Specular Illuminations

Specular Illuminations is a projection of images and text about the criminal trace.  The work combines forensic images used to train crime scene photographers with excerpts from The Woman in White, considered to be the first sensation novel, and a precursor to detective fiction. The novel was written in 1859 just two years before the first colour photograph was printed, at the same time as ideas of evidence were becoming professionalised and power was shifting from the witness to the (male) lawyer.

The Woman in White is narrated through multiple voices, much like a trial.

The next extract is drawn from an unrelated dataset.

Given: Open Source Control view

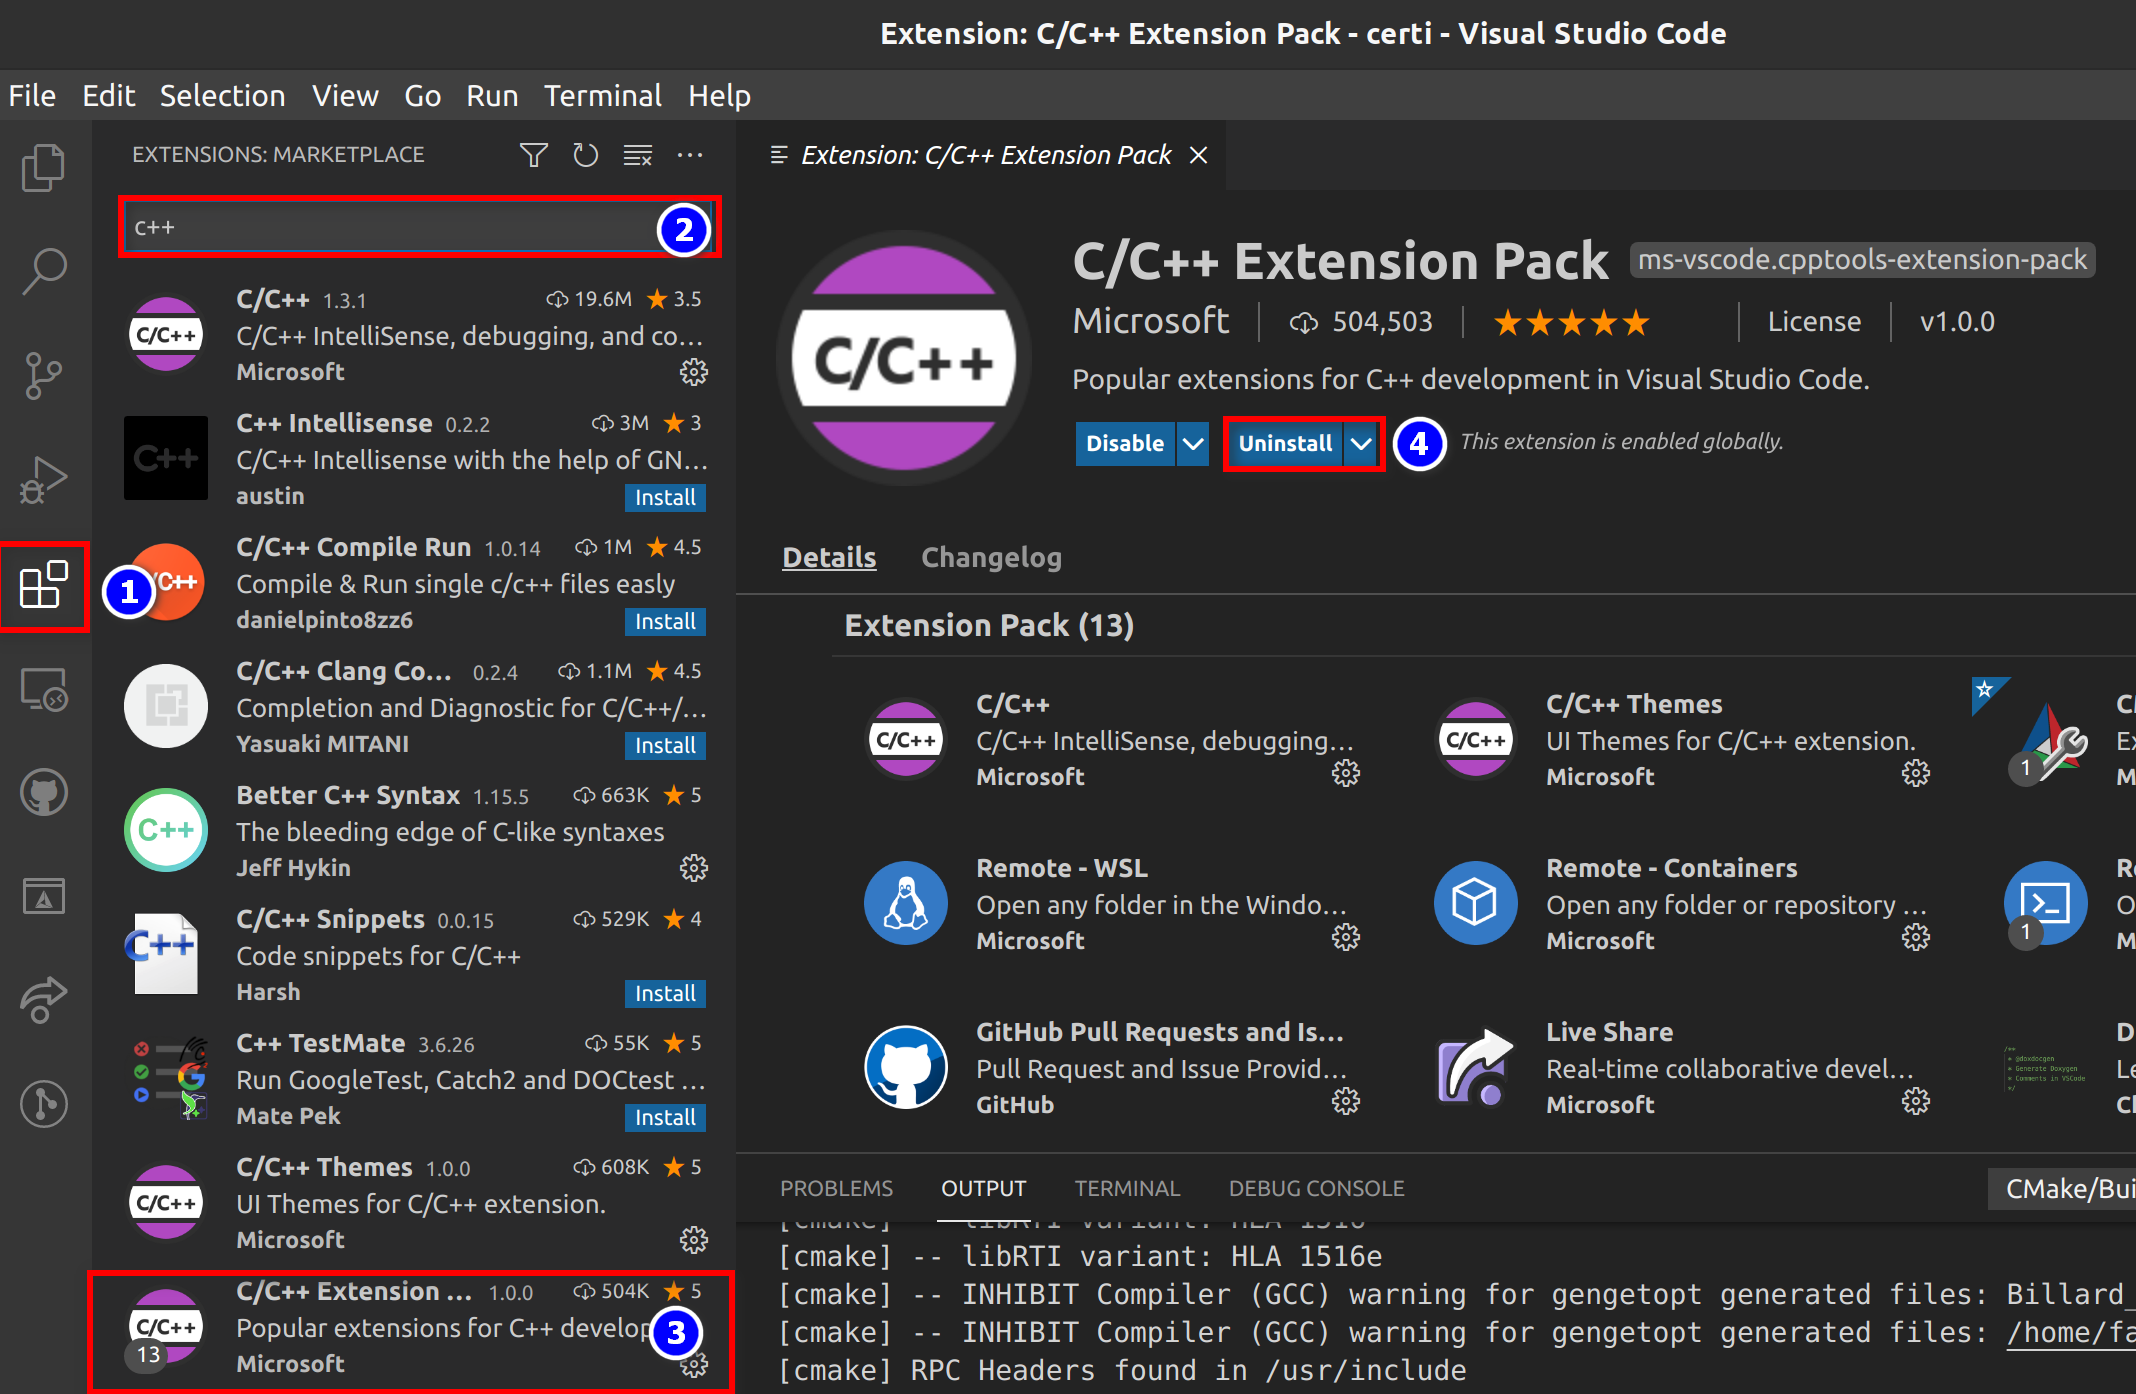Looking at the screenshot, I should click(43, 376).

The text in Specular Illuminations are selected excerpts spoken by or about Miss Halcombe, whose forensic sensibilities help free her sister from the asylum and determine the identity of the woman in white. Miss Halcombe is a figure of resistance and intelligence, as well as of love and care, in world where women are subject to male power.  Her insights and deductions are felt on and through her body. These trusted sensations help her unravel the complex web of deceptions which have entrapped her sister.   But ultimately the question of identity rests not with Miss Holcombe’s subjective recollections but requires material proof recognised by the law. What counts as facts is not the surface of the body but its documentation.

The projected images are photographs used to train the police in forensic photography techniques. They demonstrate and interrogate the very mechanisms of forensic image-making: light, speed, exposure, colour, distance, aperture. They gesture towards photography’s mediated and often unstable relationship to truth and evidence. The images have been loaned to the artist for this show by Nick Marsh, a specialist in forensic photography. They are re-presented here, with some cropping adjustments made by the artist.

This work forces multiple relationships across time between an embodied forensic mind, and a visual forensic field, as well as between gendered ways of knowing. The title comes from the name of one of the images provided by Nick Marsh.